Regardless of whether you are a kid, a kid at heart, a friend of Dorothy’s, or just really really high, The Wizard of Oz has something for everyone. (For those of you in the last category, be sure to start the “Dark Side of the Moon” immediately after the third MGM lion roar). This is the tale of a young girl, Dorothy (played by a very talented 17 year old Judy Garland) who runs away from home, only to find herself lost in the surreal and magical land of “Oz”. There she meets an anthropomorphic Lion, a Tinman and a Scarecrow. The four team up to find the mythical “Wizard,” the only one, they feel, that can supply the missing pieces of their incomplete lives. Magic, deceit, kidnapping, death, flying monkeys and various show tunes menace the quartet while supplying life lessons to young audiences. Indeed, the only thing this film lacks is the vantage of a five-year-old to fill in the cracks and make it all seem real.

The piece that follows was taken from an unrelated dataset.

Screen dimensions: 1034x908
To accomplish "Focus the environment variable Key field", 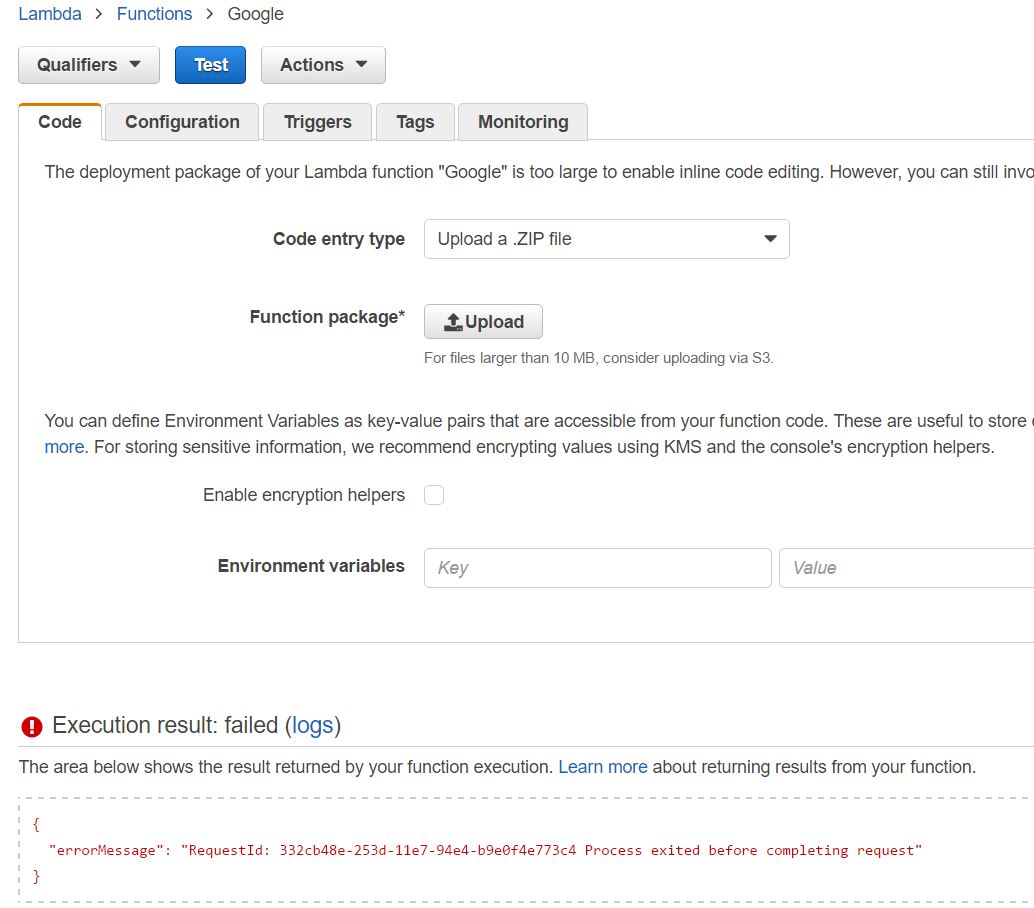I will [x=597, y=567].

A “must see” for children, I recommend an adult viewing companion to avoid nightmares and inevitable therapy. Although innocuous on its face, only the Bunuel/Dali collaboration Un Chien Andalou can provide an adult some feel for the impact The Wizard of Oz has on the minds of young children. Although it could be the musical numbers that cause this film to linger in the dark recesses of a child’s psyche well into adulthood, it is more likely the classic battle of good versus evil that provides such a lingering finish. Devoid of any shade of gray, good and evil manifest themselves in many forms throughout the movie. The innocence of childhood simply magnifies this battle to apocalyptic proportion. The film concludes that God is a fake, and that it is nothing more than base Freudian insecurities that govern our lives. Pretty heavy stuff for the Power Ranger set.

If you cannot resurrect the five year old in you to watch this film, watch it with a five year old. Only through their eyes can you polish the flaws and feel the magic. If you never saw this film as a child, and have no children to view it through, it will still impress. It will simply not that which you take to your grave in a small dark recess of your mind.

Format: B&W and Color, Fullscreen, Closed captioned.
Sound: (Dolby Digital 5.1), (Dolby Digital Mono), French (Dolby Digital Mono)
Extras: “Wonderful Wizard of Oz” and “Making Of” featurettes, musical outtakes, newsreels, cast interviews, script, recording sessions, vintage movie and cartoon clips, trailers.